Les chats y ont élu domicile tandis que, petit à petit, avec obstination, un par un, des habitants des duplex qui bordent notre rue, ont arraché l’asphalte et planté arbres et fleurs dans leurs courettes arrière.

Le dépotoir a graduellement fait place à un charmant corridor de verdure où les enfants peuvent jouer en toute tranquillité, et les chats vivre en paix.

Une paix toute relative, me direz-vous, entre les batailles de territoire et les pleurs nocturnes des chattes en quête d’amour. D’autant plus que c’est bien beau le mois de mai, ajouterez-vous le sourire en coin, mais viens donc voir dans la ruelle en février si c’est toujours le paradis des chats…

Effectivement, je me suis souvent demandé comment la survie était possible dehors en plein hiver à Montréal. Pour tout ce qui vit et grelotte en février dans nos rues grises de sloche. Pour adoucir la situation, nos ineffables autorités municipales ne sont pas en reste. Jugez-en vous-mêmes : vous en oublierez le froid.

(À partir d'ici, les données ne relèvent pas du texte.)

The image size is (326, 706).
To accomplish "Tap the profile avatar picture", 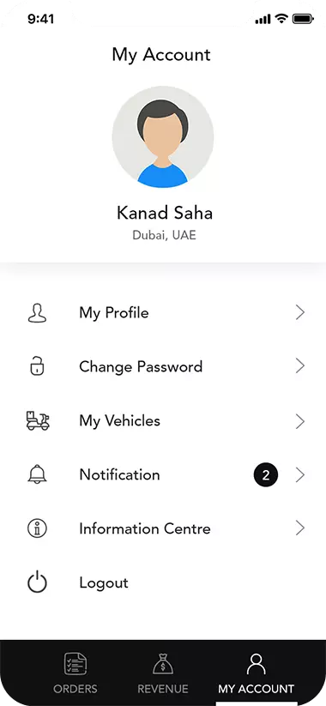I will click(162, 137).
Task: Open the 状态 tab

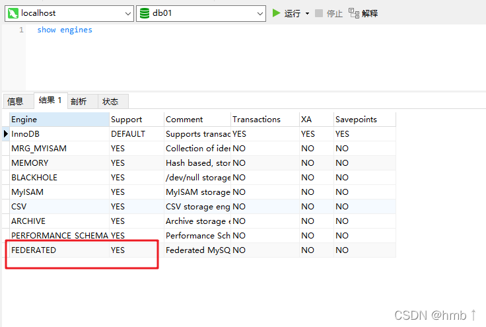Action: [110, 101]
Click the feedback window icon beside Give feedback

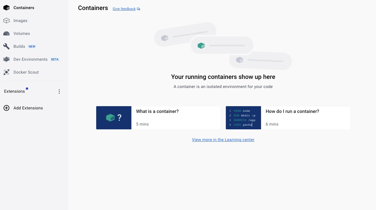(x=138, y=9)
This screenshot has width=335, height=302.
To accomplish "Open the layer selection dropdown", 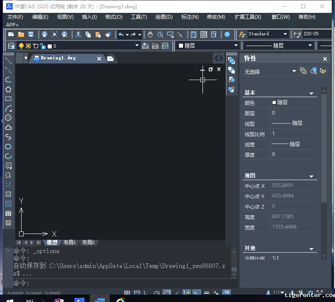I will 137,46.
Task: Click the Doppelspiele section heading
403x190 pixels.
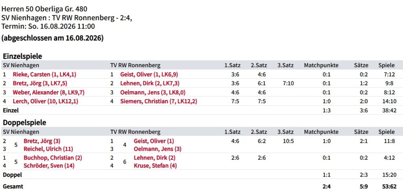Action: tap(24, 122)
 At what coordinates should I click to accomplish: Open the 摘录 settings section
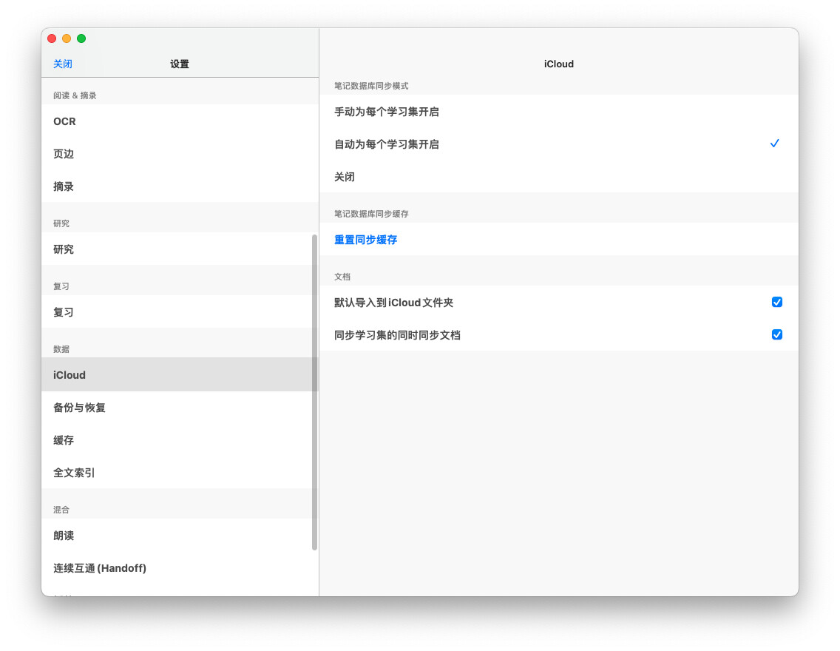click(64, 186)
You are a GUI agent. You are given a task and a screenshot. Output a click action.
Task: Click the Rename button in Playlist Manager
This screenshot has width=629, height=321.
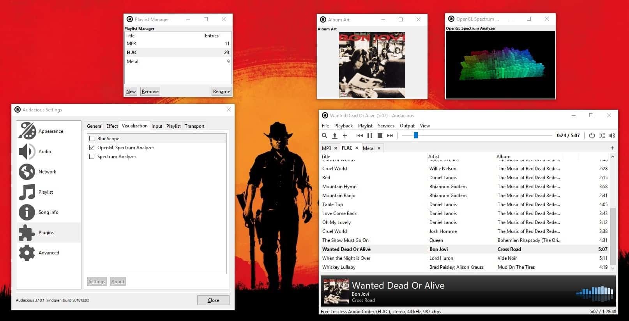(221, 92)
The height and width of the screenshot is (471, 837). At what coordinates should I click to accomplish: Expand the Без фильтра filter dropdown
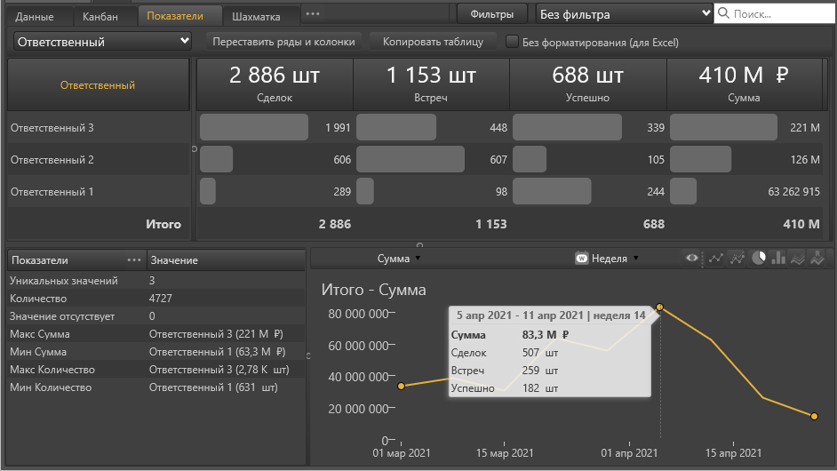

Rien de tel qu’une juste colère attisée par la pluie de paperasse et d’amendes qui pleuvra sur vous si vous ne vous pliez pas au mode de vie décrété par nos bureaucrates.

Vous traversez à l’extérieur des passages piétons? Vous pouvez écoper d’une amende salée. Mais il n’y a même pas de passage piéton sur cette rue. Et alors? Rendez-vous au prochain coin grommellera l’agent, sa contravention à la main.

Pour éviter de dormir au froid dehors, vous vous êtes installé dans un recoin du métro. Vous venez enfin de fermer l’œil. Deux agents de sécurité vous réveillent en sursaut, vous retournent dans le congélateur, avec une amende pour flânage dans un endroit public.  Vous êtes sans-abri. Vous ne pouvez pas payer cette amende. Les agents le savent très bien, mais c’est le règlement, vous assurent-ils.  Qu’à cela ne tienne, avec les intérêts elle aura bientôt doublé.

Votre vieux chien de 11 ans, perclus de rhumatismes, marche sans laisse à vos côtés, à quelques mètres du parc à chien où vous l’emmenez ? Et en plus, il est un quart pitbull ? Sortez le porte-monnaie; vous allez y goûter.

Même les chats n’y échappent pas. Ils vivront comme l’administration municipale l’exige. Stérilisés, la médaille au cou, ils n’auront qu’à bien se tenir, et surtout pas chez le voisin.

Mais comment empêcher Mimine de passer sous la clôture chasser une souris… Mettez-la en laisse, que diable! Elle n’apprécie pas le traitement? Qui l’en blâmerait. Ses miaulements ameuteront la voisine, qui n’aura de cesse de vous dénoncer aux inspecteurs municipaux. Vous n’aurez plus qu’à lui faire couper les cordes vocales. Dégriffez-la donc, tant qu’à y être. Elle fera moins de ravages dans la maison lorsque vous l’y aurez enfermée une fois de plus en votre absence.

Consolez-vous : aujourd’hui, croulant sous les amendes, vous vous êtes dirigé, entre les cônes orange et les camions de déneigement, vers le bureau d’arrondissement. Les crampons dans les pieds, les épaules dans le cou sous le vent glacial, vous avez évité les plaques de glace traîtreusement dissimulées sous la neige tapée sur les trottoirs en pente. L’urgence pour une fracture de la hanche, ce sera pour une autre fois.

PS.  La cerise sur le sundae: hier un brave s’est rendu au métro Lionel-Groulx en ski de fond, direction travail. Devinez-quoi? Un règlement abscons interdit de transporter des skis dans le métro. Amende de $ 102. Et vive la mise en forme.